*PROBLEM STATEMENT*: Starting at the first line and ending at the one with "Полы для фармацевтической", give the lines of the listing again exactly, and nothing else; skip the pictures.

*GIVEN ENTRIES*:

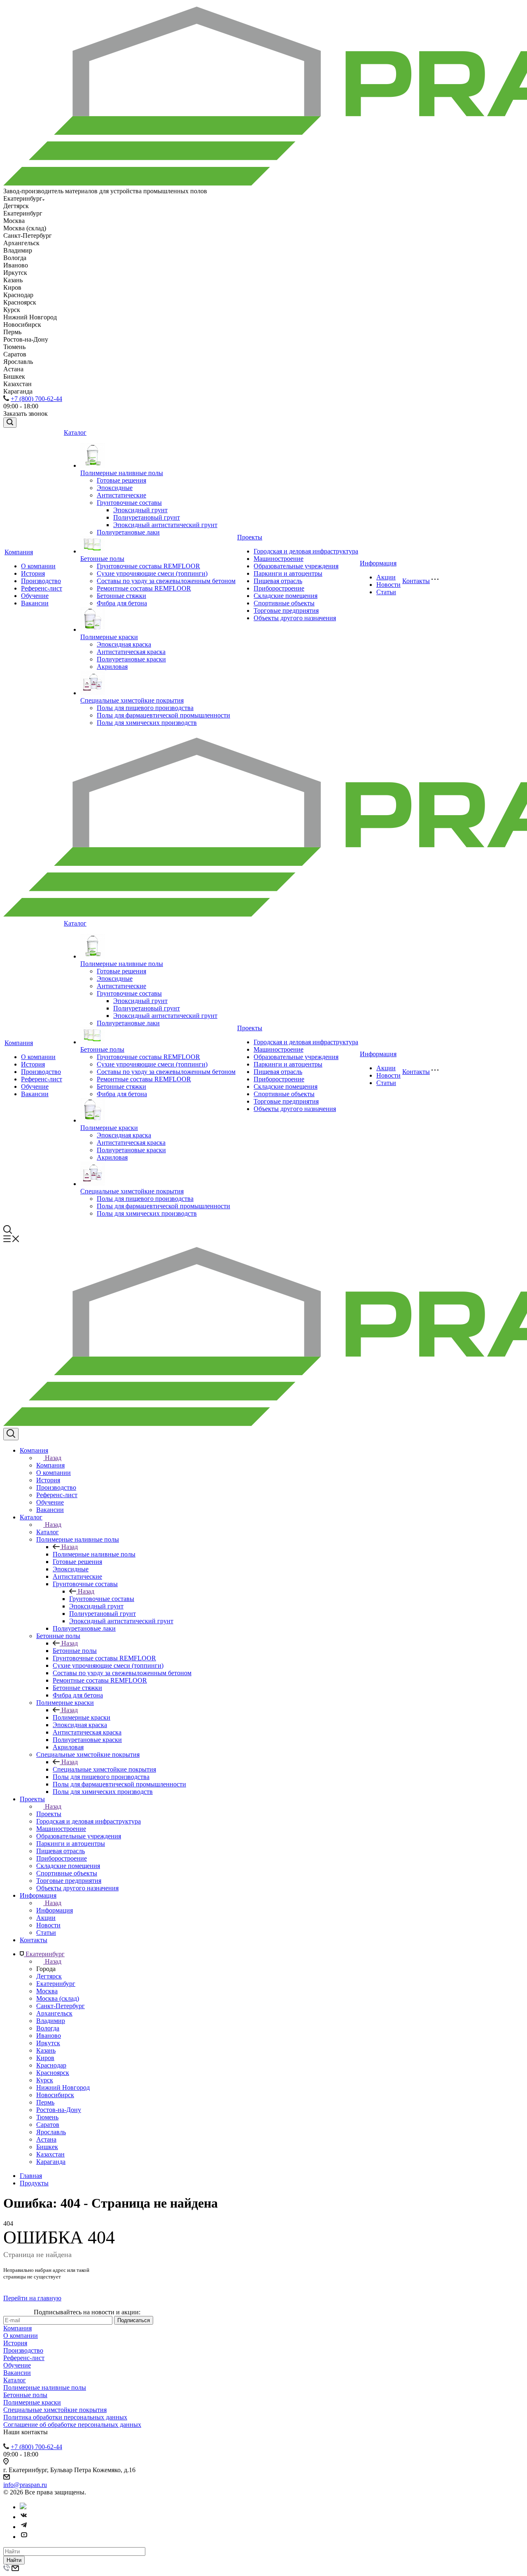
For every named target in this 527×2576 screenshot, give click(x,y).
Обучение (35, 595)
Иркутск (48, 2042)
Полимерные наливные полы (121, 472)
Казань (46, 2050)
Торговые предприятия (286, 610)
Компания (19, 552)
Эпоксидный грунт (140, 509)
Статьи (386, 591)
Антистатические (121, 495)
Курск (44, 2080)
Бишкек (47, 2146)
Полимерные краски (109, 636)
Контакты (416, 580)
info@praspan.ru (25, 2484)
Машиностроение (278, 558)
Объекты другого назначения (295, 617)
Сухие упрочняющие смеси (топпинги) (152, 573)
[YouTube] (24, 2536)
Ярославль (51, 2131)
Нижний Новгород (63, 2087)
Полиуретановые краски (131, 659)
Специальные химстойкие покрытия (132, 700)
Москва (47, 1991)
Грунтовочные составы (129, 502)
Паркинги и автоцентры (288, 573)
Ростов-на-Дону (58, 2109)
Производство (41, 580)
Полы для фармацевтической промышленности (163, 715)
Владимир (50, 2020)
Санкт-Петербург (60, 2005)
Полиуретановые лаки (128, 532)
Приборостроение (279, 588)
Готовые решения (121, 480)
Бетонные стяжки (121, 595)
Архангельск (54, 2013)
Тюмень (47, 2117)
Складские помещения (285, 595)
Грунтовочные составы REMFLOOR (148, 566)
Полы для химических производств (147, 722)
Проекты (249, 537)
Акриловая (112, 666)
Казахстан (50, 2154)
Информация (378, 563)
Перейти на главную (32, 2298)
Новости (388, 584)
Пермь (45, 2102)
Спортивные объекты (284, 603)
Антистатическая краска (131, 651)
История (33, 573)
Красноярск (52, 2072)
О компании (38, 566)
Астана (46, 2139)
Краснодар (51, 2065)
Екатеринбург (55, 1983)
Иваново (48, 2035)
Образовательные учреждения (296, 566)
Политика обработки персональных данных (65, 2417)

*SOLVED PROBLEM*:
For every named target in this 527×2576 screenshot, give click(x,y).
Обучение (35, 595)
Иркутск (48, 2042)
Полимерные наливные полы (121, 472)
Казань (46, 2050)
Торговые предприятия (286, 610)
Компания (19, 552)
Эпоксидный грунт (140, 509)
Статьи (386, 591)
Антистатические (121, 495)
Курск (44, 2080)
Бишкек (47, 2146)
Полимерные краски (109, 636)
Контакты (416, 580)
info@praspan.ru (25, 2484)
Машиностроение (278, 558)
Объекты другого назначения (295, 617)
Сухие упрочняющие смеси (топпинги) (152, 573)
[YouTube] (24, 2536)
Ярославль (51, 2131)
Нижний Новгород (63, 2087)
Полиуретановые краски (131, 659)
Специальные химстойкие покрытия (132, 700)
Москва (47, 1991)
Грунтовочные составы (129, 502)
Паркинги и автоцентры (288, 573)
Ростов-на-Дону (58, 2109)
Производство (41, 580)
Полы для фармацевтической промышленности (163, 715)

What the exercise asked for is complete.